A "window dressing" stock market rally

Window dressing is the phenomenon where mutual fund managers and other institutions that report quarterly performance results will buy more shares in their biggest holdings headed into the end of a month, quarter or year. If it sounds illegal, it is.

Traders work on the floor at the New York Stock Exchange in New York, Sept. 27, 2011. Many are characterizing the market's upswing this week as a short-cover rally, but the author characterizes it as the practice of "window dressing."

Seth Wenig/AP

September 28, 2011

My friends at Bespoke Investment Group have noticed the same thing that I have - everyone is rushing out to dismiss the market's upside action this week as a short-covering rally. Bespoke did the research and discovered that it probably isn't - because there is a randomness to what's rallying and no evidence that highly-shorted stocks are seeing the biggest gains.
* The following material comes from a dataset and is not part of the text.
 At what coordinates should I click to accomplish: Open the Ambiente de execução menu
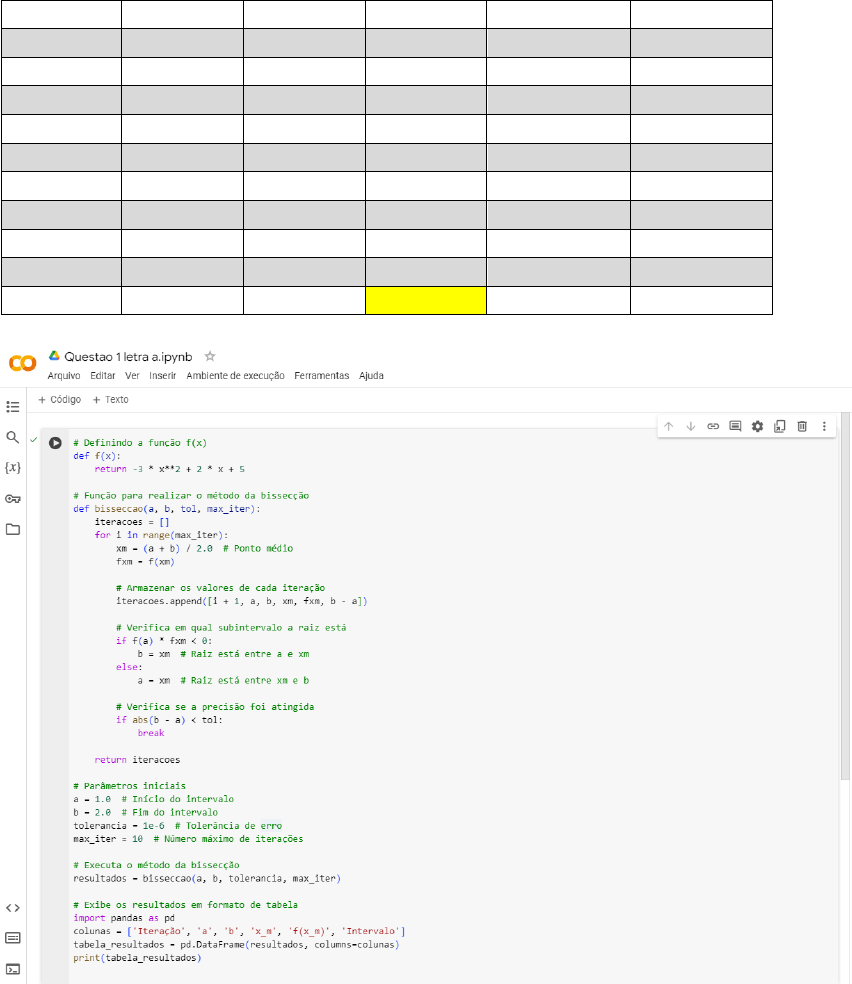[x=235, y=376]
Because I'll tell you what's really going on - this ain't no short-covering rally. Rather, it's worse - this is the most desperate week of window dressing I've seen in years.

I'll explain...

For the uninitiated, window dressing is the phenomenon where mutual fund managers and other institutions that report quarterly performance results will buy more shares in their biggest holdings headed into the end of a month, quarter or year. Usually the stocks that are most easily moved will be pushed higher by a fund that is below its benchmark or trailer its peers. That extra percentage point could mean the difference between inflows or outflows when the league tables are tabulated the following month.

If it sounds illegal, it is. But it is one of those things that happens regardless, an experienced tape reader can see the footprints everywhere. In some cases it is so egregious than even a rookie can pick up on it in certain stocks.

And in years where active managers are trailing the benchmarks they are compared with, the chase tends to be even more intense. On September 4th I told you that a whopping 47% of active managers were behind their benchmarks (see: Mutual Fund Managers Failing Miserably in 2011 – Good News!) - you can expect fireworks in the big winner stocks going into the quarter's close as a result of that.

Now everyone denies that they do this anymore but the truth is, they've simply gotten better at disguising it. In the late 1990's it was right in your face and actually took place on the final day of the quarter. There were some crackdowns and the industry simply began their buying a day or two earlier. These days, they start about a week out. They can do that in this day and age because there is no one else in the market other than institutions and day-trading machines.

We saw these shenanigans go on into the end of July. Once the month closed out, the bids disappeared and the bottom dropped out.

I fear we are seeing this again as the third quarter draws to a close. The desperation is everywhere, it is causing a cartoonish amount of chasing here.